Relay role: Current mobile and desktop flows can still upload raw bytes to R2 through signed upload and download tickets.

Current note: Native attachment encryption is still being migrated and should not be flattened into the browser DM story.

Search

Stays local: Search over private message content stays local to the device.

Relay role: The relay exposes joined-space metadata search, not server-side search over private message bodies.

Current note: Search is local-first today, not a server archive feature.

Recovery

Stays local: Private keys, local history, and trusted-device state remain tied to the devices you control.

Relay role: Email bootstrap plus device and session metadata let the hosted beta restore access to an existing account.

Current note: Total-device-loss recovery remains intentionally limited, and the fuller trusted-device recovery flow is not finished.

Passkeys

Stays local: When shipped, passkey private keys will live on user devices or platform authenticators rather than on the relay.

Relay role: The relay schema and endpoints exist only as scaffolding today so the beta can add passkeys later without changing the product boundary.

Current note: Passkey sign-in is not live in the current beta.

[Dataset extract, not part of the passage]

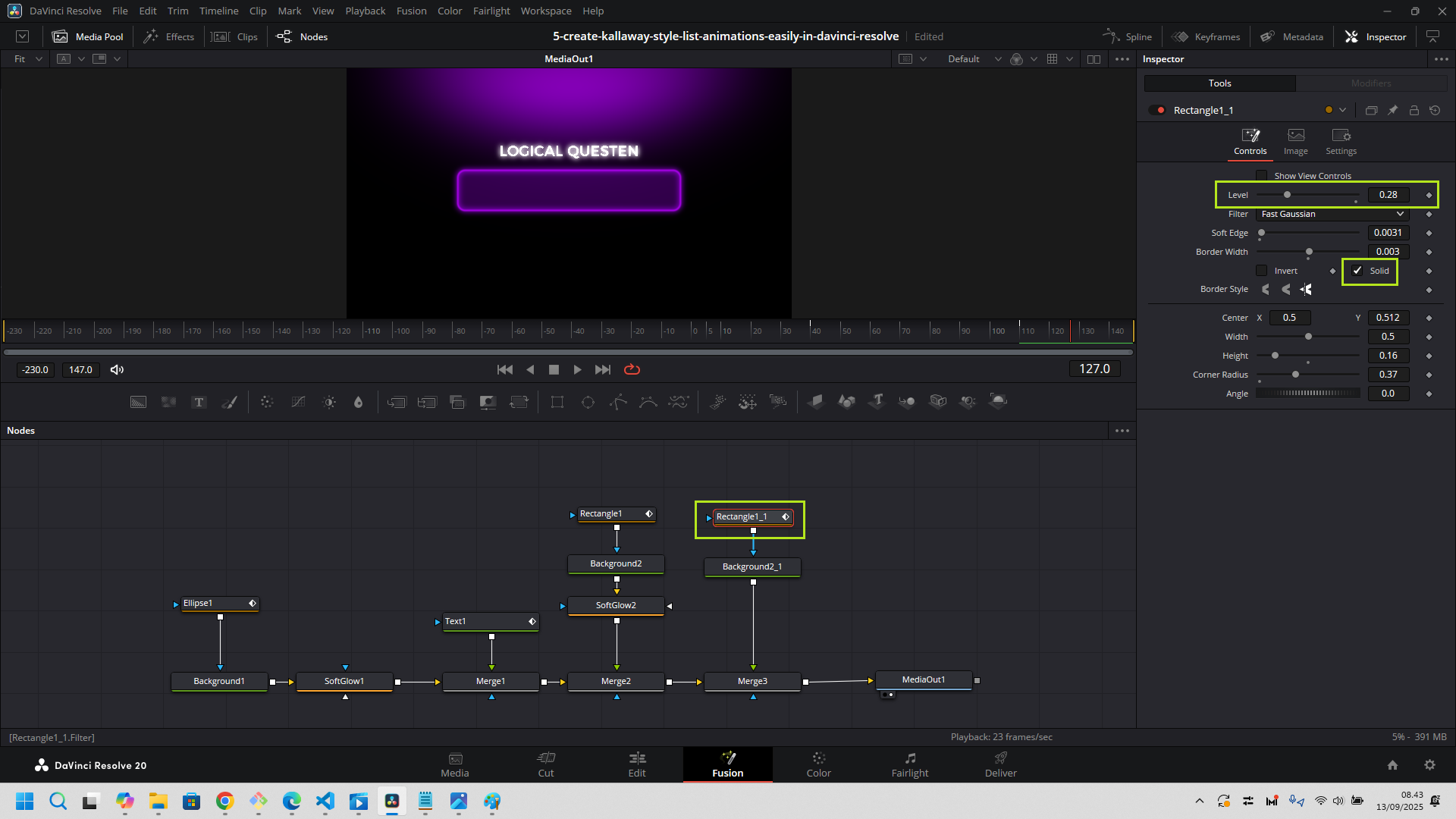The height and width of the screenshot is (819, 1456).
Task: Enable the Invert checkbox
Action: (x=1262, y=271)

Metadata that still exists

A practical relay still needs account, device, session, invitation, and delivery metadata to function. The product direction is to keep that set narrow, document it honestly, and avoid expanding it into unnecessary behavioral analytics.

Search and storage

Search for private content is a local device capability. The relay should not become a searchable archive of private message bodies, even while joined-space metadata search and hosted attachment delivery still exist.

Beta caveat

EmberChamber is still a beta product, not a final audited security product. Current production hardening focuses on the relay-first runtime, invite-only onboarding, device review, and honest privacy boundaries while the remaining encrypted-group and recovery work continues.